- TEXT SEGMENT:
▼

Friday, March 12, 2010

Ray Charles: Generations Blindness to One Man's Insults

If life was like a game of Family Feud and Ray Charles was the topic the answers would likely look like this. 2) Piano 3) Sunglasses 4) Jamie Foxx Bio-Pic 5) Musical pioneer. Number one would likely be cute little old blind man, unless of course everyone in the survey pool was like me, than survey would likely say “antagonizer”. For those of you who have seen the movie Ray, this likely isn’t all that far-fetched as you already knew of Ray’s checkered past such as his Heroin addiction. But for the benefit of those who still view Ray as an innocent old man allow me to explain.

As much as Ray is known for his “banging and swaying” style on the piano today, early on in his career he was known for something entirely different; disrespecting the Church. When I first learned of this shocking de velopment it made sense, perhaps Ray was bitter and saw this as an attack on God for leaving him blind. However I was wrong, as Ray was not born blind but, was rather blinded because of an eye infection from contaminated water that was left untreated. So it is unlikely that Ray had any qualms with God. No, Ray simply loved pushing the envelope.

Ray , unlike modern day trouble makers, who merely spew out offensive SoundBits in order to gain free publicity. Ray was talented and his talent gained him all the attention he wanted, he caused controversy, because he legitimately enjoyed doing so. Even more impressive, Charles didn’t have to just say offensive things, he actually worked them into the structure of his music, thus killing two birds with one stone.
Example 1) “This Little Girl of Mine”: In this piece Ray strips the famous gospel hymn “This Little Light of Mine”. Normally this song tells a story of one who finds faith in God and decides to share this new found faith with the world. Doing so by shining the light of God on them in hopes they too will see the light. Ray however makes it a tale of a man whose found a woman who “loves him even when he’s bad”, calls him up late at night for dates (booty calls) and stops traffic with her scantily clad body.

Example 2) “What’d I Say Part 2”: Although this song isn’t based on any particular hymn, it is once again an example of Ray taking the gospel hymn style and secularizing it. Unlike Ray’s other songs, this song was not preplanned, but rather was born out of Ray’s need to fill the last few minutes of a live set. To do so Ray and The Raelettes improvised using the call and response method often employed by African-American churches. Except, rather than cries of “Praise Jesus” followed by howls of “hallelujah” or “amen”, there was the moans and very sexual groans of Ray and the Raelettes. This isn’t just the opinion of one eccentric write either, on the subject of this song Ray had this to say. “I'm not one to interpret my own songs, but if you can't figure out 'What I Say', then something's wrong. Either that, or you're not accustomed to the sweet sounds of love.” Fans agreed as part 2 was boycotted nationwide, while part 1 was played even on white radio stations (controversy creates cash). Eventually, this became Ray’s first album to go gold (sex sells). Lyrics starts around the 1:35, while the 2:00 features one of the first instances of an artist talking about a women shaking her ass and part 2 starts around 4:30, but feel free to listen to the whole thing, because it’s great.

▲

- PROBLEMS AND TASKS:
1 - According to the Ray Charles post, what caused Ray Charles to go blind?
2 - Update the Ray Charles post by writing out the part starting at "Ray , unlike" and ending at "with one stone.", with "SoundBits" changed to "sound bites".
3 - Write what comes next in the Ray Charles post, beginning after its final sentence.
The rows that follow have nothing to do with the Ray Charles post.

- DATASET EXTRACT:
▼

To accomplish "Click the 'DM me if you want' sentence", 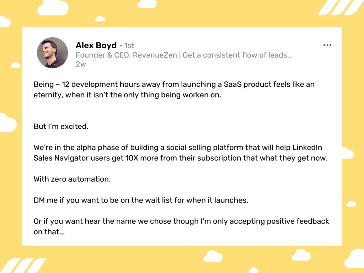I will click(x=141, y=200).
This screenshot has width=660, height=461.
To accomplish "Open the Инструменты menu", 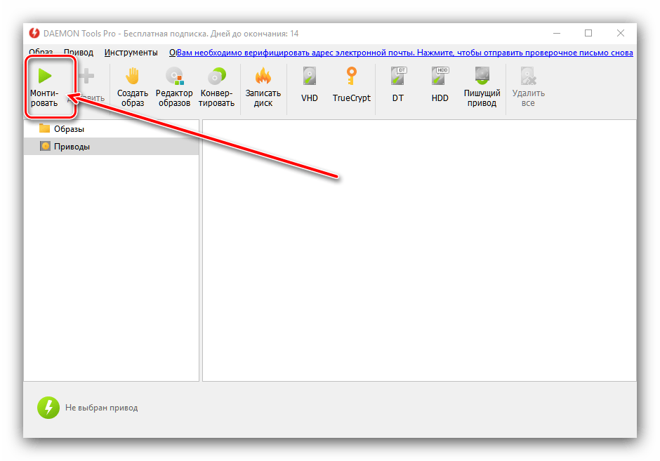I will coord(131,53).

▲
▼

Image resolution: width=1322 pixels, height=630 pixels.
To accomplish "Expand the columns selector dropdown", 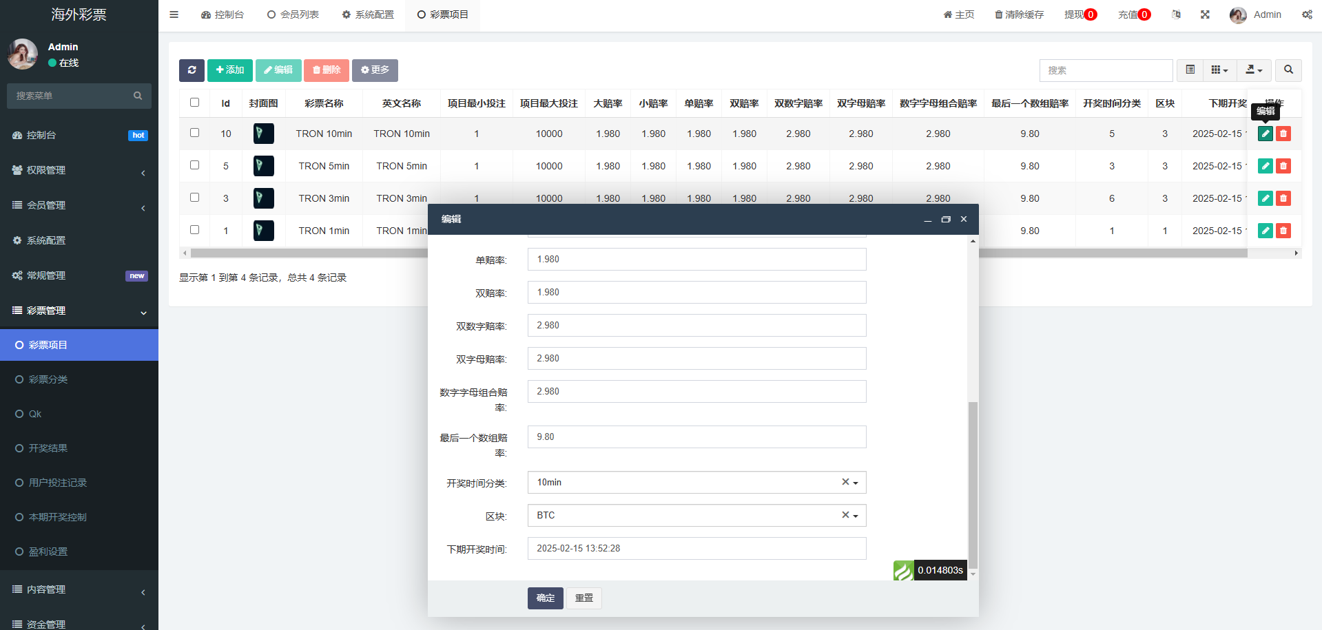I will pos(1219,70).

▲

- ACTIVITY ANSWERS:
1 - An eye infection from contaminated water that was left untreated.

2 -
Ray , unlike modern day trouble makers, who merely spew out offensive sound bites in order to gain free publicity. Ray was talented and his talent gained him all the attention he wanted, he caused controversy, because he legitimately enjoyed doing so. Even more impressive, Charles didn’t have to just say offensive things, he actually worked them into the structure of his music, thus killing two birds with one stone.

3 -
3) “I’ve Got a Woman”: This song once again utilizes both the beat and lyrics of a famous gospel hymn, this time drawing from “It Must Be Jesus” and “My Jesus is All the World to Me”. The initial hymn was about how Jesus is the center of our lives and how he gives us the strength to do all things. Charles’ version however spoke of a sugar momma, who not only provided Ray with money to do nothing all day, but also provided him with “lovin’” both day and night. Furthermore, mainly will recognize the style as a model for Kayne Weste song “Gold-digger” , which ironically deals with the reverse topic. Although Kayne is often chastised as a scum-bag extraordinaire, in this instance he did the right thing and gave Ray posthumous credit for writing the song (although this may have just been at the urging of his legal team).

Honorable Mention: “Let’s Go Get Stoned”: Deals with Ray’s recent stint in rehab and the lure drugs still possess.
If I haven’t destroyed Ray’s pristine image yet, I leave you with this, according to Jerry Wexler who often worked with Ray, "We didn't know shit about making records, but we were having fun".1 Cheers to Ray and company for their complete lack of professionalism and ability to have fun at the expense of others. If only others would be willing to drop the overly PC (politically correct) attitude our society has developed and live for themselves.